## Request 1:
Reproduce the part of the mailing-list post on RMS file fields from "On 2016-06-18 20:59:14" to "OpenVMS RMS APIs.", with no changes.
## Request 2:
In the mailing-list post on RMS file fields, for which kind of file are the XAB$L_EBK and XAB$W_FFB fields described as meaningful?

## Passage shown:
■ ■ ■ ■ ■

[Info-vax] Re; Spiralog, RMS Journaling (was Re: FREESPADRIFT)

Stephen Hoffman seaohveh at hoffmanlabs.invalid
Sat Jun 18 19:12:04 EDT 2016


On 2016-06-18 20:59:14 +0000, John Reagan said:

> On Saturday, June 18, 2016 at 3:02:29 PM UTC-4, Stephen Hoffman wrote:
>> On 2016-06-18 18:07:05 +0000, Paul Sture said:
>> 
>>> both XAB$L_EBK and XAB$W_FFB Field are "meaningful for sequential files only"
>> 
>> I'd prefer that any (errant) requests violating that would kick back a 
>> run-time error when used on inappropriate file formats, but that 
>> concept and that capability simply does not exist within the (current) 
>> OpenVMS RMS APIs.
>> 
>> Ugly case would be an explicit NaN/NaT returned in these fields 
>> secondary to an errant access; a Not a Number or Not a Thing response.

■ ■ ■ ■ ■

## Given data:
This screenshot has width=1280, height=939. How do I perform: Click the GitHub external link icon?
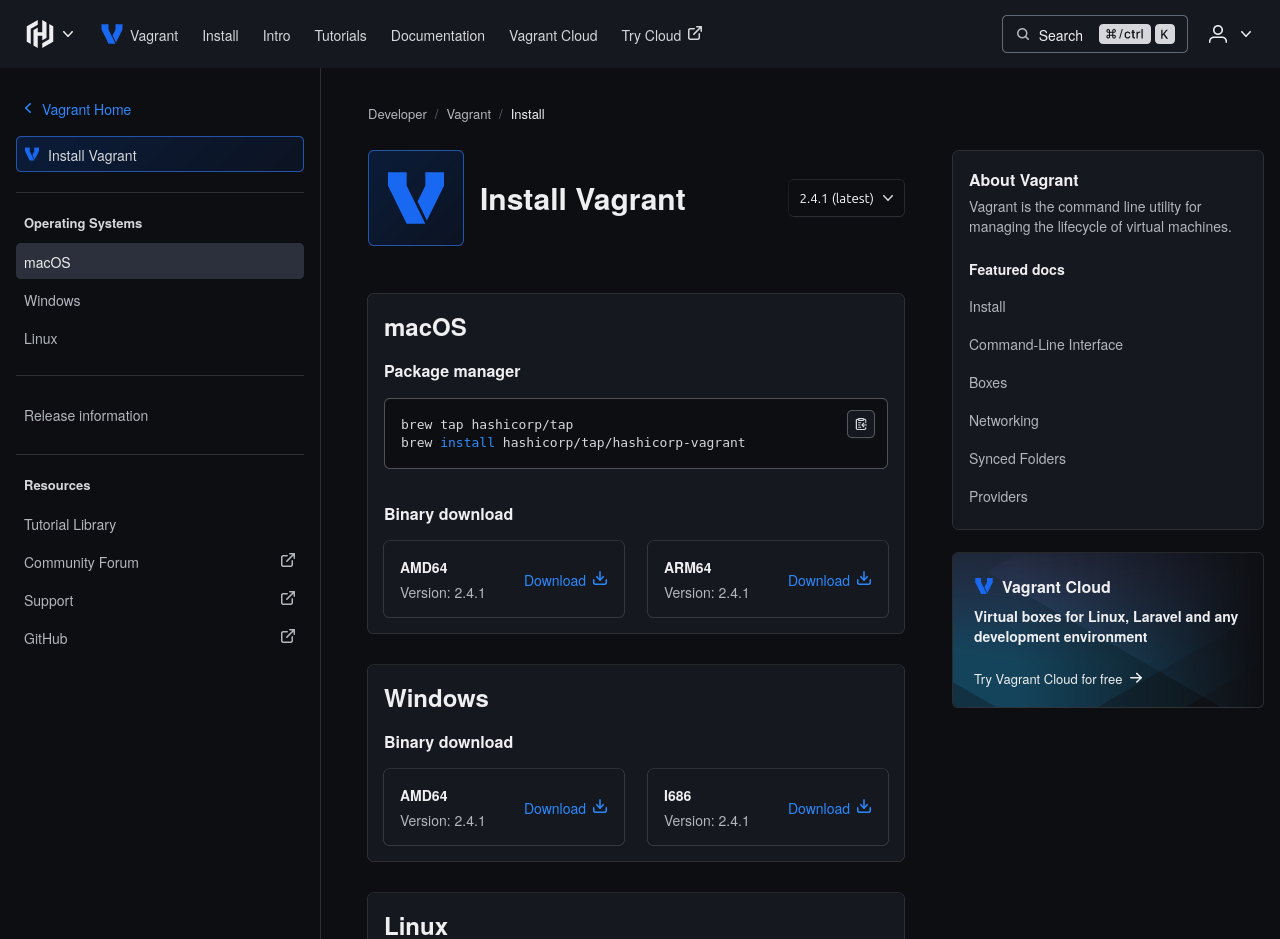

■ ■ ■ ■ ■

## Exercise output 1:
On 2016-06-18 20:59:14 +0000, John Reagan said:

> On Saturday, June 18, 2016 at 3:02:29 PM UTC-4, Stephen Hoffman wrote:
>> On 2016-06-18 18:07:05 +0000, Paul Sture said:
>> 
>>> both XAB$L_EBK and XAB$W_FFB Field are "meaningful for sequential files only"
>> 
>> I'd prefer that any (errant) requests violating that would kick back a 
>> run-time error when used on inappropriate file formats, but that 
>> concept and that capability simply does not exist within the (current) 
>> OpenVMS RMS APIs.

## Exercise output 2:
Sequential files only.